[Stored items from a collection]
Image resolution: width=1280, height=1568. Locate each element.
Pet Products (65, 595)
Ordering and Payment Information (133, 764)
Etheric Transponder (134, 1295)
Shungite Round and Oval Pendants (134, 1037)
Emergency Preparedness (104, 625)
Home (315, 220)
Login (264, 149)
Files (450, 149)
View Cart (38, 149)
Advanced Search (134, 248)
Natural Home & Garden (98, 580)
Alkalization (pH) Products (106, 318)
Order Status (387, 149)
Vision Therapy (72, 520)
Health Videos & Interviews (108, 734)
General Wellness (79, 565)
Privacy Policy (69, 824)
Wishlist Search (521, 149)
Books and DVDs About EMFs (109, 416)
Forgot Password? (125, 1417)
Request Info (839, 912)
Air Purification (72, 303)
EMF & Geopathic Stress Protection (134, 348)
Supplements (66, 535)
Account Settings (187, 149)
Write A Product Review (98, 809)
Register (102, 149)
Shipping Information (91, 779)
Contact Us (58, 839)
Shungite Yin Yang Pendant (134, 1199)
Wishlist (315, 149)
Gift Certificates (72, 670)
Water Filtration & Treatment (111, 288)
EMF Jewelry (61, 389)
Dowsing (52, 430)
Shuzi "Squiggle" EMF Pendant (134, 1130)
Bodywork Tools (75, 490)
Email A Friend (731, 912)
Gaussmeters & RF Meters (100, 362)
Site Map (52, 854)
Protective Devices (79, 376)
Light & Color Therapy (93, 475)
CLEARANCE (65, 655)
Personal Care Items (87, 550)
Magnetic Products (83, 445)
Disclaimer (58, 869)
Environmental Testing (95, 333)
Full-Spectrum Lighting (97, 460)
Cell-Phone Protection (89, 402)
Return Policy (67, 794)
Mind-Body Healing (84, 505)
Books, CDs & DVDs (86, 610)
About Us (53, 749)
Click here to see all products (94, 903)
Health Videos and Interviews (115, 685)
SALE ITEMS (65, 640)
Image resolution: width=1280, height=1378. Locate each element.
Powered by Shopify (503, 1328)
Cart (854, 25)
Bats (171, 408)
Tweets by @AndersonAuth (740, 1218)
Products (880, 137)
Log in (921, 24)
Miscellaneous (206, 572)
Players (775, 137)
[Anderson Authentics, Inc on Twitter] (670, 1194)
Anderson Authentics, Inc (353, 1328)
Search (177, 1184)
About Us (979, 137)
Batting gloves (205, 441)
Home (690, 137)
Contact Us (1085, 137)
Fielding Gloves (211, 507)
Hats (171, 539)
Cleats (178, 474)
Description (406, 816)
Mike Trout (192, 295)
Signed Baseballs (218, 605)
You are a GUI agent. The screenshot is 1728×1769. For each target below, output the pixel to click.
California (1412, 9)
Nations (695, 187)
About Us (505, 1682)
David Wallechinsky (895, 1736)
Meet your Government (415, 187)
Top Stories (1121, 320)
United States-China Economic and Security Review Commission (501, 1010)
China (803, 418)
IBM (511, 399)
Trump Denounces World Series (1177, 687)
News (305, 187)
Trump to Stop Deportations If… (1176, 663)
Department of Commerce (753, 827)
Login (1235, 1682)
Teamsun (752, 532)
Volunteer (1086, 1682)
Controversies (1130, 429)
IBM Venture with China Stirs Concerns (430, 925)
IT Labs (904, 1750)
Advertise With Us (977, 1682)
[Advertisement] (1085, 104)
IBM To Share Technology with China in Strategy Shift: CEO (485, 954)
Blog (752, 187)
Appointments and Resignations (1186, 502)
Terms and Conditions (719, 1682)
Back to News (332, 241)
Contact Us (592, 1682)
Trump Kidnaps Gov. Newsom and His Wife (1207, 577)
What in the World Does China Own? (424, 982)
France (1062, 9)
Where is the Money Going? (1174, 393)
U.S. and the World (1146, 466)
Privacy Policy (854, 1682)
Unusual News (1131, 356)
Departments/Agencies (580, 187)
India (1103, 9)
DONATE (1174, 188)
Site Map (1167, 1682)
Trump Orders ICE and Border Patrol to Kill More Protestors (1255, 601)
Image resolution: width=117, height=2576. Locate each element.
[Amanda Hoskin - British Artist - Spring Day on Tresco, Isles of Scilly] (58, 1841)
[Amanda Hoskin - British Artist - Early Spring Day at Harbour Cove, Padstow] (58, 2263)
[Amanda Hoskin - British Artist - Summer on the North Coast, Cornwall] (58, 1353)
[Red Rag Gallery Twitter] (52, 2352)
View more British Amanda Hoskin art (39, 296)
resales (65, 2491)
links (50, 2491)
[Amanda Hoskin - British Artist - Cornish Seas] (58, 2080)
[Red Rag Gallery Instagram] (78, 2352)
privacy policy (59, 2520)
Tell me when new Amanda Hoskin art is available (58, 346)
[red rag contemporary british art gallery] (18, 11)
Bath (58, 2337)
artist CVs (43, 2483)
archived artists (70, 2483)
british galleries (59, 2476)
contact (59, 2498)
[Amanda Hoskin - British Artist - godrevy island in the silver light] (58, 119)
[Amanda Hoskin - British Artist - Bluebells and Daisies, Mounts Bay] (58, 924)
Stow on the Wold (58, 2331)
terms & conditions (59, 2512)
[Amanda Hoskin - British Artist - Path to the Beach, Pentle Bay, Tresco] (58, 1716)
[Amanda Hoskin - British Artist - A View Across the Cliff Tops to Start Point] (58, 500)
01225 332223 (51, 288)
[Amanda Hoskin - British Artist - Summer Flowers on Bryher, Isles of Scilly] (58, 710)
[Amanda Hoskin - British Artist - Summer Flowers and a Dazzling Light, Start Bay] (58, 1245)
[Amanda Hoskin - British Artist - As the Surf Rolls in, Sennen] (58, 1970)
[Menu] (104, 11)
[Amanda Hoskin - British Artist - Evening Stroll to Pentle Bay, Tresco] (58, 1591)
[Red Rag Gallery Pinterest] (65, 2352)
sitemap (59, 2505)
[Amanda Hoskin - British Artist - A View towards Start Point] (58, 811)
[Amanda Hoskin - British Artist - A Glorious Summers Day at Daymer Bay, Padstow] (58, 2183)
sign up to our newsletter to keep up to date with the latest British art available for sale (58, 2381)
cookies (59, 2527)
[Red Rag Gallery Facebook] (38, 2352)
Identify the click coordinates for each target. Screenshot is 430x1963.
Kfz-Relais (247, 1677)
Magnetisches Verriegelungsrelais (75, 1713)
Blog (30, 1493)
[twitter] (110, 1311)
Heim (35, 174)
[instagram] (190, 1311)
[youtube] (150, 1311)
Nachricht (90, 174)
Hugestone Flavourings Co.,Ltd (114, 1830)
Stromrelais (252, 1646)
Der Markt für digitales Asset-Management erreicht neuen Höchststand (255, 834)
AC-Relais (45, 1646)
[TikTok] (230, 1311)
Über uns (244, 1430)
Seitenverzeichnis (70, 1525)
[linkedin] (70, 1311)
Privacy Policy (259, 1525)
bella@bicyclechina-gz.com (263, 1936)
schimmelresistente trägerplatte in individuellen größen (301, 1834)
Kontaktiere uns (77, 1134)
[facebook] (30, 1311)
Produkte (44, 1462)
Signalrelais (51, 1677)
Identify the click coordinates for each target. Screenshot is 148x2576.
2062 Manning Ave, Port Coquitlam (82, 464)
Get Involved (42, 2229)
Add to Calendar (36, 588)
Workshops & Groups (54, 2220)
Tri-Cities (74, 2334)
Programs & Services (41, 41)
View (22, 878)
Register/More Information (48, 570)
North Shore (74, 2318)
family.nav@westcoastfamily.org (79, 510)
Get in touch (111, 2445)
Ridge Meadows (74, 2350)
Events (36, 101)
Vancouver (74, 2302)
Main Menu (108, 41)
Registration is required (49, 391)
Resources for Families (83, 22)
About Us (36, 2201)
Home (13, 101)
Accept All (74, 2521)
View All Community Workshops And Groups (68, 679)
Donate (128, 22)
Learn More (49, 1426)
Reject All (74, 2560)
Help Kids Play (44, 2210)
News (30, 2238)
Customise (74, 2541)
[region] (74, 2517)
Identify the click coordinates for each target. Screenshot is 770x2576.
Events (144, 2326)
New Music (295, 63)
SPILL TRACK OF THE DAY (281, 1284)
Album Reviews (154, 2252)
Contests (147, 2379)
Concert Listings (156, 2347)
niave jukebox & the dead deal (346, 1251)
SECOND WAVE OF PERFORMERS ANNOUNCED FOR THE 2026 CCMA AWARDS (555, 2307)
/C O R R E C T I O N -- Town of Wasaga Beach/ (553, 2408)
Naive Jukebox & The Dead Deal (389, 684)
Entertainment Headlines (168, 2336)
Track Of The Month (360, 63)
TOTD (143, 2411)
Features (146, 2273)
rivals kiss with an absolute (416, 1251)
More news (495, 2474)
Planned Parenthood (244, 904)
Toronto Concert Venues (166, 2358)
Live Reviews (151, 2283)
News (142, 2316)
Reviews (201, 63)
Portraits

» **WORK REQUEST**:
Copy the stretch of the records above that runs from the line with "Personal Care Items (87, 550)" through the line with "Meet your Government (415, 187)". Both end lines belong in the copy, and nothing else does.

» **PROBLEM SOLUTION**:
Personal Care Items (87, 550)
Magnetic Products (83, 445)
Disclaimer (58, 869)
Environmental Testing (95, 333)
Full-Spectrum Lighting (97, 460)
Cell-Phone Protection (89, 402)
Return Policy (67, 794)
Mind-Body Healing (84, 505)
Books, CDs & DVDs (86, 610)
About Us (53, 749)
Click here to see all products (94, 903)
Health Videos and Interviews (115, 685)
SALE ITEMS (65, 640)
Image resolution: width=1280, height=1378. Locate each element.
Powered by Shopify (503, 1328)
Cart (854, 25)
Bats (171, 408)
Tweets by @AndersonAuth (740, 1218)
Products (880, 137)
Log in (921, 24)
Miscellaneous (206, 572)
Players (775, 137)
[Anderson Authentics, Inc on Twitter] (670, 1194)
Anderson Authentics, Inc (353, 1328)
Search (177, 1184)
About Us (979, 137)
Batting gloves (205, 441)
Home (690, 137)
Contact Us (1085, 137)
Fielding Gloves (211, 507)
Hats (171, 539)
Cleats (178, 474)
Description (406, 816)
Mike Trout (192, 295)
Signed Baseballs (218, 605)
You are a GUI agent. The screenshot is 1728×1769. For each target below, output the pixel to click.
California (1412, 9)
Nations (695, 187)
About Us (505, 1682)
David Wallechinsky (895, 1736)
Meet your Government (415, 187)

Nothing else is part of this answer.